Они стояли посреди горницы, лицом к лицу, оба трясясь от негодования и боли.
На столе догорала лампа, отбрасывая гигантские, искажённые тени на стены.
— А что ты хочешь? — прошипел Матвей, сжимая кулаки. — Скажи! В Ленинград укатить? За ним, за ветром, бежать? Так вали! Кто держит?
Эти слова, сказанные в гневе, повисли в воздухе ледяным приговором.
Ляля смотрела на него, на этого родного, чужого человека, и понимала, что пропасть между ними теперь не просто глубока — она непроходима.
Она не ответила. Она развернулась и, всхлипывая, бросилась в спальню, захлопнув за собой дверь.
Не стала запирать — замка там не было. Но эта деревянная преграда стала символом.
Матвей не пошёл за ней.
Он с силой швырнул в печь полено, сел за стол, опустил голову на руки. В его мире, построенном на труде, честности и простых понятиях, не было места таким бурям.
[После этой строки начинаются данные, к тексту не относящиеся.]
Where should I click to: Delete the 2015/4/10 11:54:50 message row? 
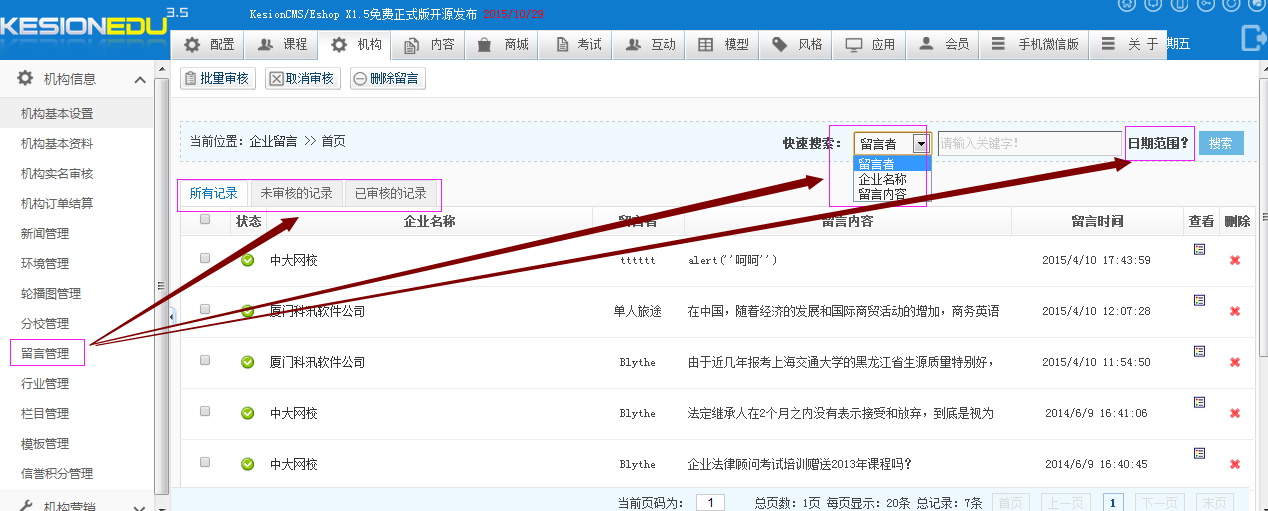[1235, 362]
Он искренне не понимал, что случилось, и от этого непонимания его злость лишь росла, смешиваясь с обидой и страхом.
А за дверью Ляля лежала, уткнувшись лицом в подушку, и её тело сотрясали беззвучные, судорожные рыдания.
Скандал ничего не разрешил. Он лишь обнажил рану, показав, насколько она глубока и смертельна. Теперь они оба это знали. И тишина, что воцарилась в доме после криков, была страшнее любой ссоры. Это была тишина отчаяния и краха. Краха всего, что они вдвоём, такой ценой, строили все эти годы.
И Ляля не знала, есть ли в этом мире сила, способная залатать эту бездну.
Тишина после скандала была не живой, а мертвой.
Она висела в доме тяжёлым, удушающим саваном. Ляля и Матвей двигались по своим маршрутам, как два призрака, избегая взглядов, слов, даже случайных прикосновений. Разрыв, однажды обозначенный криком, теперь углублялся молчанием, становясь пропастью.
Решение созрело внезапно и с кристальной ясностью, как глыба льда, вынырнувшая из мутной воды.
Однажды утром, после очередной ночи, проведённой в немом отчаянии у стены, Ляля встала, подошла к сундуку и вынула свой старый, некогда городской чемодан.
Он был пыльным и казался теперь игрушечным. Она стала складывать в него вещи. Не много: то самое ситцевое платье, в котором приехала, пару блузок, шёлковый платочек с васильками, снятый со стены, несколько книг и тетрадей с замыслами уроков.
Действия её были быстрыми , без дрожи, без слёз.
Это был не порыв, а приговор, который она наконец вынесла самой себе. Здесь, в этой крепости, она умирала. Значит, нужно бежать. Даже если бежать некуда. Даже если единственное убежище — холодная коммуналка в Ленинграде и больные, разочарованные родители. Это будет побегом от. Пока этого было достаточно.
Матвей застал её за этим занятием. Он стоял в дверях, и лицо его, сначала окаменевшее от непонимания, медленно исказилось гримасой горькой, злорадной обиды.
— Собираешься? — спросил он хрипло. — Наконец-то.
— Да, — просто ответила Ляля, не глядя на него.
— Ну что ж… Вольному — воля. — Он повернулся и вышел, хлопнув дверью так, что задрожали стёкла. Больше они не разговаривали.
Матвей не пытался её остановить. Вместо этого в нём закипела мрачная, разрушительная ярость.
Он, всегда такой уравновешенный и правильный, словно сорвался с цепи.
Вечером того же дня он отправился на посиделки к молодёжи в соседнюю деревню.
А на следующий день по Дятлово пополз шёпот: видели, как Матвей Свечин, пьяный в стельку, шатался к сеновалу с Машкой, дочерью конюха, девкой весёлой и бесхитростной. И не вышел оттуда до утра.
Он пришёл домой под утро, седой от инея, с пустыми, безумными глазами.
Ляля, сидевшая у окна с чемоданом у ног, даже не вздрогнула.
Она почувствовала лишь ледяное, окончательное омерзение. Это был не удар по сердцу — сердца уже не было. Это был последний гвоздь в крышку гроба их общего прошлого.
— Что, не ждала? — сипло бросил он, с трудом попадая взглядом в неё. — Теперь я свободен. Как и ты.
Она промолчала. Что можно было сказать? Её молчание обожгло его сильнее любой брани. Он плюнул на пол и рухнул на лавку, мгновенно провалившись в тяжёлый, свинцовый сон.
Слухи, как пожар, охватили деревню. Дошли они и до Никодима с Августой. Те, кто всю жизнь гордились сыном-столпом, были в ужасе и смятении.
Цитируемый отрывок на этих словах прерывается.